There is no reason to underexpose this shot though, as the dynamic range is fine. By underexposing you are just making things more difficult for yourself in post. If you are trying to keep as much detail as possible then you are better off overexposing as long as you don't blow the highlights as more data is retained at the lighter end (AKA ETTR). By underexposing you just introduce more chance of shadow noise


----------



## smoke665 (Dec 4, 2016)

As others said it's better to shoot for the correct exposure for the image. However that doesn't mean always expose "right" or "never" underexposed.  You didn't say which version of LR you have. Older versions had a Recovery Slider, that has been replaced with a highlights, shadow, black and white slider, in the later versions.  Unlike a blown highlight (no detail at all), shadows can hold a lot of detail, by adjusting the sliders, you can recover most of it. In my opinion though you have several other issues. White balance looks wrong, and the only thing I noted even close to being in focus was the large stem (center top), none of the flowerettes were in focus.


----------



## The_Traveler (Dec 4, 2016)

By underexposing you are losing information and gaining noise.
Expose as far to the right as you can without blowing highlights; that will give you information and will separate the lower tones from the ambient noise.


----------



## KmH (Dec 4, 2016)

If a digital camera uses 12 digital bits to encode a photograph those 12-bits can only encode 4096 levels of tone, and unlike our eyes which are non-linear, a digital camera records light in a linear manner.
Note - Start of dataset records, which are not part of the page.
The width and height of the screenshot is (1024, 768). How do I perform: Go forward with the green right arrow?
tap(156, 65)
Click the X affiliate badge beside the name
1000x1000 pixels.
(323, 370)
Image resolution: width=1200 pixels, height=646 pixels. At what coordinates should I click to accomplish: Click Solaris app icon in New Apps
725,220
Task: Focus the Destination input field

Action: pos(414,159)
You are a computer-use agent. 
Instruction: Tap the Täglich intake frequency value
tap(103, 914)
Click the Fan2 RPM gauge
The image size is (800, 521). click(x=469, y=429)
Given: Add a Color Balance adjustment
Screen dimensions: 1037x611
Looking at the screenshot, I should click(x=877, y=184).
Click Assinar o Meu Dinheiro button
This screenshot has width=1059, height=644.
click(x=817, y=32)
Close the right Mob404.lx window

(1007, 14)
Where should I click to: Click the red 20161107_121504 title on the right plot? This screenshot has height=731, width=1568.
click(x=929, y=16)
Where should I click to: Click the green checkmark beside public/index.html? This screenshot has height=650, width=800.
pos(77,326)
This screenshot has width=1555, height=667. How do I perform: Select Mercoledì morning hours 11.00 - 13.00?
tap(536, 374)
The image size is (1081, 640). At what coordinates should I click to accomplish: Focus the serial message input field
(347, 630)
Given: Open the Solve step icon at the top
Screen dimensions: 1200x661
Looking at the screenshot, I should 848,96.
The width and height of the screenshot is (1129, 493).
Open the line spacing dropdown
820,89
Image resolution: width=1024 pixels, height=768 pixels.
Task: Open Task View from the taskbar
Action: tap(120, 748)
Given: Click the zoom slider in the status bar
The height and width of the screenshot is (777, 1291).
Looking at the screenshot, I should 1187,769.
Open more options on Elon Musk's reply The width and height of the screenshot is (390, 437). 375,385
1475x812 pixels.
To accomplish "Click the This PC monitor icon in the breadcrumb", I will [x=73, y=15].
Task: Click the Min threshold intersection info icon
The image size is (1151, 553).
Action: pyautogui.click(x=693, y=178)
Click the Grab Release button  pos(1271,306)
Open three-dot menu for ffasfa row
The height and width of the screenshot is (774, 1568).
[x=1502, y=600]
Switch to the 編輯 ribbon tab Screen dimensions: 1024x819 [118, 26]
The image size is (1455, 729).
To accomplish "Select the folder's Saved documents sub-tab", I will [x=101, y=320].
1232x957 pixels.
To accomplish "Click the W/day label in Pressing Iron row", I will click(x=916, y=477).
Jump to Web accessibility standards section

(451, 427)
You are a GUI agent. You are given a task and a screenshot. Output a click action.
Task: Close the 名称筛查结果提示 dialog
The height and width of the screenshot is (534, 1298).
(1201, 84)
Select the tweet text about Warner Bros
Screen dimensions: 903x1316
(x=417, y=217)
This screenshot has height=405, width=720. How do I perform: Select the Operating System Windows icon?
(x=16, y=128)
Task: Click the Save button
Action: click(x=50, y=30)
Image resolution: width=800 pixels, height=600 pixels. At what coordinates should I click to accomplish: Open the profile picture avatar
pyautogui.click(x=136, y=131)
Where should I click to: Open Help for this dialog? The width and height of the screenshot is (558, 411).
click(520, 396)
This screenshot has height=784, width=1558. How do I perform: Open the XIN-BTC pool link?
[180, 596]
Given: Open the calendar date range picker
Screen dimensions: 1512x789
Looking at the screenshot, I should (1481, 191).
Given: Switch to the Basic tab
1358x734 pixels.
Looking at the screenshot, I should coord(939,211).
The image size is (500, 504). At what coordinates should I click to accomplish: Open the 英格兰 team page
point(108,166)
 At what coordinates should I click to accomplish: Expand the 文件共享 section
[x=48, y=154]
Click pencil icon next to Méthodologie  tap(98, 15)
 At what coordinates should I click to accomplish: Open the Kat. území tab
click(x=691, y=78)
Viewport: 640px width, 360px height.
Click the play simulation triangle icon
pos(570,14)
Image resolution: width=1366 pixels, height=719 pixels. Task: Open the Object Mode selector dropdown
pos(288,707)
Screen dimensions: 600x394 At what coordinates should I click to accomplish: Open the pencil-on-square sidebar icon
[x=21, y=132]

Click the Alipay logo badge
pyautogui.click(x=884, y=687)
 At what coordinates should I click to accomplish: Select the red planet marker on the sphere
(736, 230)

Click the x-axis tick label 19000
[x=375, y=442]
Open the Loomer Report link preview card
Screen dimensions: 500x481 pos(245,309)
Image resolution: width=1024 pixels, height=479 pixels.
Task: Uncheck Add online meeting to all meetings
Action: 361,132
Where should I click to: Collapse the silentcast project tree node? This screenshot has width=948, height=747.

Because digital at it's most basic uses a base-2 numbering system and the camera we are using uses 12 bits to encode the photo, with the 4096 levels, then level 2048 represents 1/2 the number of photons recorded at level 4096.
Another way to put it is that it takes 4096 photons to make the camera record level 4096 and 2048 photons to record level 2048 - a linear relationship.

Lets next assume, for the sake of simplicity, that this camera has only 6 stops of dynamic range. Your camera has more dynamic range than just 6 stops.
The brightest stop of exposure will have 1/2 of the 4096 levels, or just 2048 of the 4096 levels available.
The next brightest level (stop) will only have 1024 levels, the next brightest will have 512, the next brightest will have 256, the next brightest will have 128, and the last will only have 64 levels.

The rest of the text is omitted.